Upon locker room review, should I not have rather called an intentional foul, since A1's illegal contact occurred during a dead ball situation after the made basket?
I can't find the reference to support the correct call, other than the obvious 6-7-1. I see 10-3-7 which calls for a T, but the contact clearly was not intentional; that just doesn't seem to fit the infraction.
Isn't there a casebook sitch on this exact play? Any help?
Since you wrote that the contact was "not flagrant" and "clearly not intentional," I have to say that you kicked it.
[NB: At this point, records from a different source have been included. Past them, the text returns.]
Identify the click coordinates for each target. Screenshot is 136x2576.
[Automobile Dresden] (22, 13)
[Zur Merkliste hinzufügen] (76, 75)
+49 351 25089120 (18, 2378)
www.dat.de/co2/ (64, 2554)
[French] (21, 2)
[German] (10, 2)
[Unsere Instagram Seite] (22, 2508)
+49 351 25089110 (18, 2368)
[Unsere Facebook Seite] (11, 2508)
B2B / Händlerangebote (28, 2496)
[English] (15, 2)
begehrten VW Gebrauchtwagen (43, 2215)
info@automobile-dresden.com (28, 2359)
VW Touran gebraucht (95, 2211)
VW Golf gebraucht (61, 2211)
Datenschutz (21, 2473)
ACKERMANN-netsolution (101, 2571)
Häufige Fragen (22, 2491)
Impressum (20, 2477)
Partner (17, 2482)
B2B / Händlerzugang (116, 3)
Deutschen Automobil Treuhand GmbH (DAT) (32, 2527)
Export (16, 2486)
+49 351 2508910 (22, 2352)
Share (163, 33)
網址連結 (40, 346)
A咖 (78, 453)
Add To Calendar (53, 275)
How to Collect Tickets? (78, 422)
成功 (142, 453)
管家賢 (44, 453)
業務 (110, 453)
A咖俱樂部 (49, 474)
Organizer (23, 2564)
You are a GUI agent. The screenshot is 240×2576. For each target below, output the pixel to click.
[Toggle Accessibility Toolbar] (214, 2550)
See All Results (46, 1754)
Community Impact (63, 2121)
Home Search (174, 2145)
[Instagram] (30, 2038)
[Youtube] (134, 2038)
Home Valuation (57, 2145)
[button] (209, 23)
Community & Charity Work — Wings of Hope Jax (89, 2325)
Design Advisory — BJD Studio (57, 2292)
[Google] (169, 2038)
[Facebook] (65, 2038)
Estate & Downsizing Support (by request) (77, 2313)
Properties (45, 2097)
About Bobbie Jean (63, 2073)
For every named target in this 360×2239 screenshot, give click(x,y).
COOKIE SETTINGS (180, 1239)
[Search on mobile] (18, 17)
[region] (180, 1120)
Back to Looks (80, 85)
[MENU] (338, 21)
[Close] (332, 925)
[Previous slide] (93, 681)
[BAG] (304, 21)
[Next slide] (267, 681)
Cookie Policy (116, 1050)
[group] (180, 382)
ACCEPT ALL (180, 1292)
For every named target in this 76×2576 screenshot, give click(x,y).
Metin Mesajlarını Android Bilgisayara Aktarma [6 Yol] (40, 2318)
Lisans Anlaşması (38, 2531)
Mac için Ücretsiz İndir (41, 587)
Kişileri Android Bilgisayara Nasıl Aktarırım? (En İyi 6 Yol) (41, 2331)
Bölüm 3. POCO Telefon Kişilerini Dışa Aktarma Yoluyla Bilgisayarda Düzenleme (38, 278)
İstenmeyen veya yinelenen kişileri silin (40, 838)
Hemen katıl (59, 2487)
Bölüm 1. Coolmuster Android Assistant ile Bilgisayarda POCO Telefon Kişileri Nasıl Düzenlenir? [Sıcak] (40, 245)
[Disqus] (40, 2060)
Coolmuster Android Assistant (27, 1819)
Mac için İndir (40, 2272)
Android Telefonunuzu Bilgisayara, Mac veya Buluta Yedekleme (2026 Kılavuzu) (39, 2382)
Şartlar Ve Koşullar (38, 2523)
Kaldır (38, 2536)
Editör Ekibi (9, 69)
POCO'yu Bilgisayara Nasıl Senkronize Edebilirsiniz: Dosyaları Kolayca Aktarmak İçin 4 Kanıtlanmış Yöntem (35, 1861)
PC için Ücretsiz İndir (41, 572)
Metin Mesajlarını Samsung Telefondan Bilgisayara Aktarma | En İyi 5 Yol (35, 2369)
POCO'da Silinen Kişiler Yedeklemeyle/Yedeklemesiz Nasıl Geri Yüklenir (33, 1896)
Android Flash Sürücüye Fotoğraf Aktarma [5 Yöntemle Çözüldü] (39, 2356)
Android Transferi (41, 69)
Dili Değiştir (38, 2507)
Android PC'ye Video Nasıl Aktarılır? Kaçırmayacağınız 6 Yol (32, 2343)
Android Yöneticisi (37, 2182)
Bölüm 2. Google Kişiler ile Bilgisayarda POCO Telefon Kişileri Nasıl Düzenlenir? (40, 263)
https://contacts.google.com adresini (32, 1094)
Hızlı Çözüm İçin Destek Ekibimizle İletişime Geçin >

After A1 lands he is no longer an airborne shooter. Since the ball passed through the basket the ball is dead. The only personal fouls that can be committed during a dead ball are those by or on an airborne shooter. Since you don't have an airborne shooter, you can't have a common foul. Any foul that you call following a made goal must adhere to this rule:

RULE 4
SECTION 19 FOUL
A foul is an infraction of the rules which is charged and is penalized.
ART. 1 . . . A personal foul is a player foul which involves illegal contact with an opponent while the ball is live, which hinders an opponent from performing normal defensive and offensive movements. A personal foul also includes contact by or on an airborne shooter when the ball is dead.

NOTE: Contact after the ball has become dead is ignored unless it is ruled intentional or flagrant or is committed by or on an airborne shooter.

But on the bright side, you now OWN this rule.